Goal of the exercise:
In the entries below, find each line with the word "Expand" and pull it out.

Items from a dataset:
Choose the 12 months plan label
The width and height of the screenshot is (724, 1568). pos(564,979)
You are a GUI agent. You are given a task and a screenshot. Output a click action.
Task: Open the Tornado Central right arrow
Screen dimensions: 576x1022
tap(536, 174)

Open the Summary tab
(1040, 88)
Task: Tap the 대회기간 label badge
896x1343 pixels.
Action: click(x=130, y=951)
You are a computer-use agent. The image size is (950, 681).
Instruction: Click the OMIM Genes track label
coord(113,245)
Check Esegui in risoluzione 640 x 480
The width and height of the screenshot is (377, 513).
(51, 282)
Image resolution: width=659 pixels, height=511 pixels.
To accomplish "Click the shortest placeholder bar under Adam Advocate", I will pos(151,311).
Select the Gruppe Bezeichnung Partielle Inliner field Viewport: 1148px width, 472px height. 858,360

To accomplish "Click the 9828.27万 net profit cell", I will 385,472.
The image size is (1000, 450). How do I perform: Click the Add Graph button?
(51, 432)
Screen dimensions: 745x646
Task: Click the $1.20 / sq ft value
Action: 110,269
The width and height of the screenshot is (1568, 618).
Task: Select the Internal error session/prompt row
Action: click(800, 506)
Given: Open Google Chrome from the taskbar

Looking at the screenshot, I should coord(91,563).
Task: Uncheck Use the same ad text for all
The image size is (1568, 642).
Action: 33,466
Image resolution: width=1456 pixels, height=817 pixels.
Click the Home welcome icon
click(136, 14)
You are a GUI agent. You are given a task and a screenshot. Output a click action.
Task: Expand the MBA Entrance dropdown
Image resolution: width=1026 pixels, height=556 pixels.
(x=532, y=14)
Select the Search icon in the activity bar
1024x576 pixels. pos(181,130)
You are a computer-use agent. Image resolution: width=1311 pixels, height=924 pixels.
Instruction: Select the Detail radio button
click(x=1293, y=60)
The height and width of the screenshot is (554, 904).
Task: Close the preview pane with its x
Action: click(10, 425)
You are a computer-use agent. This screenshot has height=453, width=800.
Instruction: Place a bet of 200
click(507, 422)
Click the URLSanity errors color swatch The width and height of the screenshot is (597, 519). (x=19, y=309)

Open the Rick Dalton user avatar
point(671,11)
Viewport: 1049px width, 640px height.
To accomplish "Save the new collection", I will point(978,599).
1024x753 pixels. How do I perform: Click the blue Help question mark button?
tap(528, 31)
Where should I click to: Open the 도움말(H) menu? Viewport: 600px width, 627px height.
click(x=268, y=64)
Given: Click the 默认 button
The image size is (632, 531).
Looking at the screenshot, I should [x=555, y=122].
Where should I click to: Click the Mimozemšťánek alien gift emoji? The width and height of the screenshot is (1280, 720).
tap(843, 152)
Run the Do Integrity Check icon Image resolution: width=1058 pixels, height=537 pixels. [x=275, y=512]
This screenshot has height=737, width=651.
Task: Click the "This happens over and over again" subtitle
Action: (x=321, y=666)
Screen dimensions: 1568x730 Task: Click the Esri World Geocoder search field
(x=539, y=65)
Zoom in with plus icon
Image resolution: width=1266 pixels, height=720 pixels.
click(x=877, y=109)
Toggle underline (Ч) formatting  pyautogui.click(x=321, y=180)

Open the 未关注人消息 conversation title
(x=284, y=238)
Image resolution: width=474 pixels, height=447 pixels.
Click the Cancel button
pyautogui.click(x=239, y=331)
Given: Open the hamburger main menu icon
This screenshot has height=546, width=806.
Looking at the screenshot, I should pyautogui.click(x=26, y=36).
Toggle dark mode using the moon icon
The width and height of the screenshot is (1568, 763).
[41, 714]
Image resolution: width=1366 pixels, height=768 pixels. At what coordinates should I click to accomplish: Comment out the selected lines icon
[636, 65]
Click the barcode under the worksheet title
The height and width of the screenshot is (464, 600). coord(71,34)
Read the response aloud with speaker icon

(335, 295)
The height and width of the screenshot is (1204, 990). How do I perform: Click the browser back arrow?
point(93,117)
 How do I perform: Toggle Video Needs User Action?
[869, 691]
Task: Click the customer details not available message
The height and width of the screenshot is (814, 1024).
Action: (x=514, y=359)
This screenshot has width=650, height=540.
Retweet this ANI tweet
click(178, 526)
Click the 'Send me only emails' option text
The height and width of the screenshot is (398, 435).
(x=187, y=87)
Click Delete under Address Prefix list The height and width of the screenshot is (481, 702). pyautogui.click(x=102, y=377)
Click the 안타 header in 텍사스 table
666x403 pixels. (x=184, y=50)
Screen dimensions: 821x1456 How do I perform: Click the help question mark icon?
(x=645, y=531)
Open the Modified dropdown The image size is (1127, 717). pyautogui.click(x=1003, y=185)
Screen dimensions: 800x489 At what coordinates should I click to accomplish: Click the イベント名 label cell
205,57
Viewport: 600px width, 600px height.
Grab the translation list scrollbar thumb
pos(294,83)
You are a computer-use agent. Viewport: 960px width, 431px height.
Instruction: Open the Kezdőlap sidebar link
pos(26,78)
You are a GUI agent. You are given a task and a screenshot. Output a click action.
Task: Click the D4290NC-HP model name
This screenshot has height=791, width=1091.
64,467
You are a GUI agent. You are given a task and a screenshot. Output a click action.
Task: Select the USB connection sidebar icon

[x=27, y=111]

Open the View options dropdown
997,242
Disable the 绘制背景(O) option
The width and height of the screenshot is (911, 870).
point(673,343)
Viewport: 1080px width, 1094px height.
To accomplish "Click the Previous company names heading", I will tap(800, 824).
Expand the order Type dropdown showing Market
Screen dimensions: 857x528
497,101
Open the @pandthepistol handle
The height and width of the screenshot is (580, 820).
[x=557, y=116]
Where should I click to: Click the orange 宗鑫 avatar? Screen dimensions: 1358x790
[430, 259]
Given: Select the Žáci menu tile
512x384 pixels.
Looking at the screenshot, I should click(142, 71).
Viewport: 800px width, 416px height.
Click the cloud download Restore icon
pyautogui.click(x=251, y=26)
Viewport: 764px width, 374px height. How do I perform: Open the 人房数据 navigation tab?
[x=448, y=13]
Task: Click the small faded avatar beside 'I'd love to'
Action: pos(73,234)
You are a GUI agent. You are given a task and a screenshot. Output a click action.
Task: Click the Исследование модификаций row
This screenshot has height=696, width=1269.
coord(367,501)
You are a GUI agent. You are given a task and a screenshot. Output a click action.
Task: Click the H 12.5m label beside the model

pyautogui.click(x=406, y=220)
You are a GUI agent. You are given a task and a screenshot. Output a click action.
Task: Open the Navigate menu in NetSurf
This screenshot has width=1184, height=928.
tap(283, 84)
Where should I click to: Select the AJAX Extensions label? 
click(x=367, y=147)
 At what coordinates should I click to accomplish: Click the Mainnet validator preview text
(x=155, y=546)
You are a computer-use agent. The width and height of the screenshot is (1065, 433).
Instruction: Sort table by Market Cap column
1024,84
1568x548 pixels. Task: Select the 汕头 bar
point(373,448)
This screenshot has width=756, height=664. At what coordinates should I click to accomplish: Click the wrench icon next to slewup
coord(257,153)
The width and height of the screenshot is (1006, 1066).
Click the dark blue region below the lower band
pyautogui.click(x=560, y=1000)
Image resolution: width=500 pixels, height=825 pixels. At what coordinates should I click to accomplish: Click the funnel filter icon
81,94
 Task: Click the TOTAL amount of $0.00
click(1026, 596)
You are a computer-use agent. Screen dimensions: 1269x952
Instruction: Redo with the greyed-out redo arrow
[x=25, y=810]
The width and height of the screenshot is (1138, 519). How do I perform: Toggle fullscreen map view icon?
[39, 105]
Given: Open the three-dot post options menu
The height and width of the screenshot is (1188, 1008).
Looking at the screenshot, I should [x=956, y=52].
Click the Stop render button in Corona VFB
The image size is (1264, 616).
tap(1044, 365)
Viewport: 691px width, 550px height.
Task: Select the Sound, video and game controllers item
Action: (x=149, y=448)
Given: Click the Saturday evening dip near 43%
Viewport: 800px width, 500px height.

Answer below:
Task: Expand the MBA Entrance dropdown
Expand the order Type dropdown showing Market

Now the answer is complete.